Les réseaux sociaux ont souvent été cités comme un des facteurs facilitateurs des révolutions qui agitent le monde arabe. Twitter et Facebook ont assurément joué un rôle non négligeable dans les mouvements populaires qui ont terrassé les régimes tunisien et égyptien. Il est donc certain qu’en tant que plateformes globales, ces réseaux favorisent la liberté d’expression, en permettant aux habitants de pays dictatoriaux d’exprimer leur ras-le-bol et de s’organiser, le tout sous les yeux attentifs de l’opinion mondiale.

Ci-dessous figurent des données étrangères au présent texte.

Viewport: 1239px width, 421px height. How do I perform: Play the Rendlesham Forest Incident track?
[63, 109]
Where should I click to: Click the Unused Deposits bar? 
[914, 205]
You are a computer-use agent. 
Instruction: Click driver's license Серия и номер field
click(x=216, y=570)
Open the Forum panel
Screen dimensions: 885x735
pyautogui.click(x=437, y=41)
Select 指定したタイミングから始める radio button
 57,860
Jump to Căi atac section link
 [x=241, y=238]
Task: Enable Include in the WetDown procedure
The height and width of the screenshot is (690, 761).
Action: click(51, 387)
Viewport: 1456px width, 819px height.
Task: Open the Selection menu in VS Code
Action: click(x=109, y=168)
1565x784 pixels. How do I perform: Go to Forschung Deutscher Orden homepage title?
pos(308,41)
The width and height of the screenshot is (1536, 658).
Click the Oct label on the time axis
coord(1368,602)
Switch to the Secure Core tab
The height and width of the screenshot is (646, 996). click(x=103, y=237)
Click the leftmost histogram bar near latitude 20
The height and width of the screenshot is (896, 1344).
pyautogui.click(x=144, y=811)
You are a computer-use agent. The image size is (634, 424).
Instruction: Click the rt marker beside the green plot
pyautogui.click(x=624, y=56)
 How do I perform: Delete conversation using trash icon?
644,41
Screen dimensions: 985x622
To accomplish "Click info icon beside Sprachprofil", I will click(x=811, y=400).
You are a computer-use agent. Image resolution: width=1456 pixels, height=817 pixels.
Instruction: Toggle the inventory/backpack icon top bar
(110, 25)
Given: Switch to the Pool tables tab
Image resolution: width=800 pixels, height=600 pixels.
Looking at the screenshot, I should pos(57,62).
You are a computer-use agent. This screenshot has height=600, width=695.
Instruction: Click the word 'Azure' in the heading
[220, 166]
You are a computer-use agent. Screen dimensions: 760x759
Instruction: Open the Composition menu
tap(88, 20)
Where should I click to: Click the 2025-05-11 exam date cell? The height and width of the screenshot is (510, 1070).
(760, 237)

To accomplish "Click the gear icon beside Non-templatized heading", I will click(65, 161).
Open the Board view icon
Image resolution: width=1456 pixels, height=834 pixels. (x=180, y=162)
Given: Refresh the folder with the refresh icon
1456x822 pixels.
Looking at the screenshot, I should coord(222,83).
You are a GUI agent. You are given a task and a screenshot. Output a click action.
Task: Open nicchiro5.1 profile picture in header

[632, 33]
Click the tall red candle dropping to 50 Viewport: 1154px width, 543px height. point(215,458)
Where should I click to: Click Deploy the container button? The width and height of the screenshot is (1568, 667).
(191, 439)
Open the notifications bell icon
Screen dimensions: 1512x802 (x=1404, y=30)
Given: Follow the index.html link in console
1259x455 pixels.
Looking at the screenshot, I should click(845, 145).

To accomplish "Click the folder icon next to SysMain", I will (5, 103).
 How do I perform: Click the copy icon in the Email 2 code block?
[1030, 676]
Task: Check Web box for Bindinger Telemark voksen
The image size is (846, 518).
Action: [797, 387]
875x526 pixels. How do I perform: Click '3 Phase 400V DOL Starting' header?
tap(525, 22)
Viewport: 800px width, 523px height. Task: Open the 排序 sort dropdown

Toutefois, lorsqu’un groupe Facebook a commencé à appeler les Palestiniens à lancer une troisième Intifada, c’est une autre dynamique qui s’est enclenchée et qui a poussé cette semaine la direction du réseau à fermer le groupe. Certes, première différence, sa cible était l’occupant israélien, contre qui la page invitait à prendre les armes le 15 mai après les prières du vendredi, et non la direction palestinienne. La page a attiré 350 000 fans. Après que, deuxième différence, des commentaires ouvertement antisémites s’y sont multipliés, le gouvernement israélien et des associations juives dont les Bnéi Brit, ou Anti Defamation League (ADL), ont protesté et exigé que Facebook censure la page.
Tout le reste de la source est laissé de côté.